The bewitching Traversée du Bosphore is a simulacrum of softness and deception. Leather beneath the rose. Sugar cast across thorns. Nominally a portrait of Istanbul, the ancient and historical heart of the Ottoman Empire. A day in notes, sketched portraits: glimpses of tulips in the city’s parks, apple fritters bubbling in syrup, echoes of Istanbul’s leather trade, the famous Hazer Baba, Turkey’s apple tea, and of course, loukoum, or Turkish delight, soft and unctuous, flavoured with rosewater or mastic and rolled in powdered sugar. Now I love loukoum, only the rose kind mind, no messing about with pistachio and other bits of postmodern nut and flavouring nonsense. Living in Iran as a child I used to eat it by ice cold pools while adults cracked pistachios, dropping the shells into smutty ashtrays.
I think this olfactory portrait of the world’s most mysterious cities is one of Duchaufour’s finest creations. Everything fits together beautifully, layers of colour and texture to produce an overall effect of fur, leather and sugar; something a little unsettling, the fetish beneath convention. I imagine a room, hung with tapestries, red and gold, a scent of shattered sugar in the air, a drifting, like snow across the senses. Fur and silk beneath the fingers, a low light.
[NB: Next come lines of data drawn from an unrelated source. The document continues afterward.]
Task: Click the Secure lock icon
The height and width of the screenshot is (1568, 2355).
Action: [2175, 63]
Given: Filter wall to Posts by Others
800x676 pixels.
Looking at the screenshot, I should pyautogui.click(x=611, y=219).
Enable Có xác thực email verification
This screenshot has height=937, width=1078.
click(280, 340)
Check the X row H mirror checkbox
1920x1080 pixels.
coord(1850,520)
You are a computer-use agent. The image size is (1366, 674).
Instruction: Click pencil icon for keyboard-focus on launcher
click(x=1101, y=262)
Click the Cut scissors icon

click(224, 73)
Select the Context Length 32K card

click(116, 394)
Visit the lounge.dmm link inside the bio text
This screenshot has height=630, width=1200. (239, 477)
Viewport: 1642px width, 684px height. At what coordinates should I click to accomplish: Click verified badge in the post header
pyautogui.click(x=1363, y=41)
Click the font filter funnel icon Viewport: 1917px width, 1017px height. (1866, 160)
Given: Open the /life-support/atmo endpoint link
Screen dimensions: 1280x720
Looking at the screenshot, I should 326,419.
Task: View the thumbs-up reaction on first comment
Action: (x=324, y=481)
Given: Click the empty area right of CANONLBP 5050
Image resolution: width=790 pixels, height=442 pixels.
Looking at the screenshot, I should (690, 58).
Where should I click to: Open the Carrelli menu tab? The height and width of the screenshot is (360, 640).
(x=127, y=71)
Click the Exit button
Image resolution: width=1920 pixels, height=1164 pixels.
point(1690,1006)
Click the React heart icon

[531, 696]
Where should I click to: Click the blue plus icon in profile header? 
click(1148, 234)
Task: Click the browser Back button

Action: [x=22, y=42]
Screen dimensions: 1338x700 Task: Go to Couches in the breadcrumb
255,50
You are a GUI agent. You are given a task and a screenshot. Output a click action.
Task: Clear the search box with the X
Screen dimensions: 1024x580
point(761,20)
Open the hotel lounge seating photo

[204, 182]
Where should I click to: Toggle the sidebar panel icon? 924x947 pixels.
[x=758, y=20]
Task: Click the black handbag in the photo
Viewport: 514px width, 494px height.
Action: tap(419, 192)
Then a door to an antechamber, similar but also different, darker; a whiff of leather, a swirl of darkness, musks and roses crushed underfoot, the softest calfskin glove dipped in sugar dust and dragged across my lips with the faintest trace of lipstick. I feel drugged, swooning into the muscular arms of musks and amber.
Bonfire night toffee apples and Turkish delight. Hidden desires and fetish dreams. It is the ravishing leather and sugar concoction that captures me every time I put it on....and the apple too, that faded, weird woody apple note from crates of winter stored apples, sweet and slightly alcoholic. The tulip note is unsettling as the scent dries down, rubbery and sexual, with that slightly squeaky texture the flowers have as you wrestle them into vases. It is almost the look of them you can detect in Traversée du Bosphore, not their scent. As it finally fades away after hours on the skin, it feels like night falling in a mythical Istanbul, empty streets, echoing footsteps, throwing up sugar dust into the soft falling night. Sky filled with shadowed musks and crumbled rose. It is an elegiac fragrance; I imagine myself lost just for a while in Istanbul, looking back over my shoulder at something beautiful, but knowing it has already slipped away into the night.